A serving is 1 tablespoon, which is about a quarter of an ounce. It has only 30 calories, but about 180 mg of sodium (8% of the daily maximum). Based on the nutrition facts panel, you may be thinking to yourself that this is a great salad topping.
Let’s take a look at the ingredient list and then decide:
Textured Soy Flour, Canola Oil, Salt, Caramel Color, Maltodextrin, Natural and Artificial Flavor, Lactic Acid, Yeast Extract, Disodium Inosinate and Disodium Guanylate (Flavor Enhancers), and FD&C Red 40
As you can see, there is no real bacon here, so clever food scientists had to concoct a good enough alternative. The soy flour mixed with canola oil provides the mouth feel. The artificial Red 40 and Caramel color provide the visual cue (and potentially a host of health problems). The Disodium Inosinate and Disodium Guanylate provide an umami flavor to foods. They are often found together with MSG. In this product, the yeast extract mimics the behavior of MSG (monosodium glutamate).
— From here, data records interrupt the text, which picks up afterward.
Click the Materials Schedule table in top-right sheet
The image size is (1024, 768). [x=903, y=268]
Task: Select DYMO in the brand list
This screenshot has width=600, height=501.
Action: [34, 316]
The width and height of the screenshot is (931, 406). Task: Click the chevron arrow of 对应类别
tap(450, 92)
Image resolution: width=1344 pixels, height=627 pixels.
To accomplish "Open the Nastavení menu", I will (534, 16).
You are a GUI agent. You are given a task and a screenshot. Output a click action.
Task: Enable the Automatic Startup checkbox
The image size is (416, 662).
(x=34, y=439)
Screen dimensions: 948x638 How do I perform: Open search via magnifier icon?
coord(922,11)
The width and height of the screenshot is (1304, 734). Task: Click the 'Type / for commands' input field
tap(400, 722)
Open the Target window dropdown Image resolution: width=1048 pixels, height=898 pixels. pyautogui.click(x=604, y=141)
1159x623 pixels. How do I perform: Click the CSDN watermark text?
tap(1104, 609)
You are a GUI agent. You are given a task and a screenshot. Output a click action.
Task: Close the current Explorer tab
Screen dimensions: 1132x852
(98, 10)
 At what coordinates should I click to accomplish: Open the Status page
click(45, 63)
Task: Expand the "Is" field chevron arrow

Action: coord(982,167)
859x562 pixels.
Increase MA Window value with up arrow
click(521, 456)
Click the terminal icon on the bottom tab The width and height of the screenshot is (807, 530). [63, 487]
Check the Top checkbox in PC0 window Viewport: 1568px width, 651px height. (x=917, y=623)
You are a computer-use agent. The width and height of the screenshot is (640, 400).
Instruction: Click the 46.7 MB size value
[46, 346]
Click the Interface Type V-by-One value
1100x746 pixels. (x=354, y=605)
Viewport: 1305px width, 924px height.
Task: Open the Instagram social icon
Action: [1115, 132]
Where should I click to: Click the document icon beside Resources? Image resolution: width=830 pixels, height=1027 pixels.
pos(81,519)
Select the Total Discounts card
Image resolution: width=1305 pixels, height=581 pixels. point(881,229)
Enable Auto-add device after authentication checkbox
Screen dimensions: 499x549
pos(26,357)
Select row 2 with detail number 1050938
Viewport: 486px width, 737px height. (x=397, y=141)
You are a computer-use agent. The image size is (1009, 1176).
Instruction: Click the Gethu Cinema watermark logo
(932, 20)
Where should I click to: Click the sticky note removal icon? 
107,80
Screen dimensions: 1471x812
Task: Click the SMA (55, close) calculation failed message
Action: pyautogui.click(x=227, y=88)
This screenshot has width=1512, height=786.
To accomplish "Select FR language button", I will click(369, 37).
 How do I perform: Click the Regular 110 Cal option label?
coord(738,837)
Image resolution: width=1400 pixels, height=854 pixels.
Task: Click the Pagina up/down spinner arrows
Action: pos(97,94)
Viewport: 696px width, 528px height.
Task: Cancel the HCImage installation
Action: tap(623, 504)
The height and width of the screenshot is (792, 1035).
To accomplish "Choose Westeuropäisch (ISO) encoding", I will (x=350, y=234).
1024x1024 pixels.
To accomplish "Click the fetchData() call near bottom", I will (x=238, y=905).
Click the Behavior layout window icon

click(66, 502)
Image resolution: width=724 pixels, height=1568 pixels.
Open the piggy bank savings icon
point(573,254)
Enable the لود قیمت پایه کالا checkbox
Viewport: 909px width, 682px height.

For people with sensitivities to MSG, this is a product to stay away from.
How does this food-like item compare to real bacon?
If you fry a strip of bacon in its own fat, you’ll get a quarter ounce of bliss for about the same amount of calories as a serving of the aforementioned “bits”. For the pleasure of eating real food, you will need to pay with the extra steps of frying and crumbling the bacon. Or, you could buy a package of bacon bits made with real bacon.
What would really be great, is to add other toppings with healthier fats, for example toasted sesame seeds or sunflower seeds. Just a thought…
What toppings, if any, do you add to your salad?